Source:      access.log (requires custom log format)
Variable:    $upstream_*
  • nginx.upstream.request.failed
  • nginx.upstream.response.failed
Type:        counter, integer
Description: Number of requests and responses that failed while proxying.
Source:      error.log (requires 'error' log level)
  • nginx.upstream.response.length
Type:        gauge, bytes
Description: Average length of the responses obtained from the upstream servers.
Source:      access.log (requires custom log format)
Variable:    $upstream_response_length
  • nginx.upstream.response.time
  • nginx.upstream.response.time.count
  • nginx.upstream.response.time.max
  • nginx.upstream.response.time.median
  • nginx.upstream.response.time.pctl95
Type:        gauge, seconds.milliseconds
Description: Time spent on receiving responses from upstream servers.
Source:      access.log (requires custom log format)
Variable:    $upstream_response_time
  • nginx.upstream.status.1xx
  • nginx.upstream.status.2xx
  • nginx.upstream.status.3xx
  • nginx.upstream.status.4xx
  • nginx.upstream.status.5xx
Type:        counter, integer
Description: Number of responses from upstream servers with specific HTTP status codes.
Source:      access.log (requires custom log format)
Variable:    $upstream_status
Cache Metrics
  • nginx.cache.bypass
  • nginx.cache.expired
  • nginx.cache.hit
  • nginx.cache.miss
  • nginx.cache.revalidated
  • nginx.cache.stale
  • nginx.cache.updating
Type:        counter, integer
Description: Various statistics about NGINX cache usage.
Source:      access.log (requires custom log format)
Variable:    $upstream_cache_status

NGINX Plus Metrics

In NGINX Plus a number of additional metrics describing various aspects of NGINX performance are available. The extended status module in NGINX Plus is responsible for collecting and exposing all of the additional counters and gauges.
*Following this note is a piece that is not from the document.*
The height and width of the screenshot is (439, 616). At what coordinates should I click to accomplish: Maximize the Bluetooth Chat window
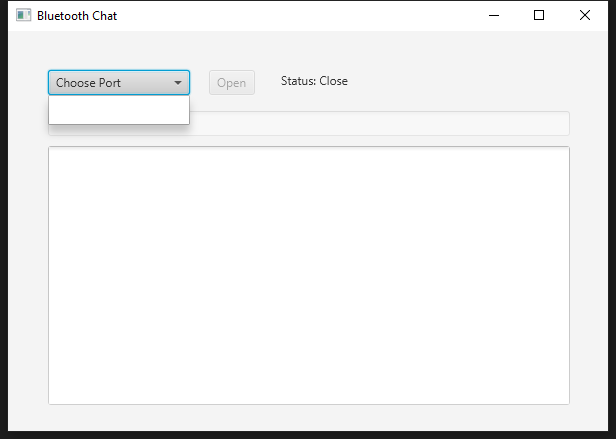coord(539,15)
The NGINX Plus metrics currently supported by the agent are described below. The NGINX Plus extended status metrics have the “plus” prefix in their names.

Some of the NGINX Plus extended metrics extracted from the connections and the requests datasets are used to generate the following server-wide metrics (instead of using the stub_status metrics):

nginx.http.conn.accepted = connections.accepted
nginx.http.conn.active = connections.active
nginx.http.conn.current = connections.active + connections.idle
nginx.http.conn.dropped = connections.dropped
nginx.http.conn.idle = connections.idle
nginx.http.request.count = requests.total
nginx.http.request.current = requests.current

Please see the following reference documentation and a solution brief for more information about the NGINX Plus extended status.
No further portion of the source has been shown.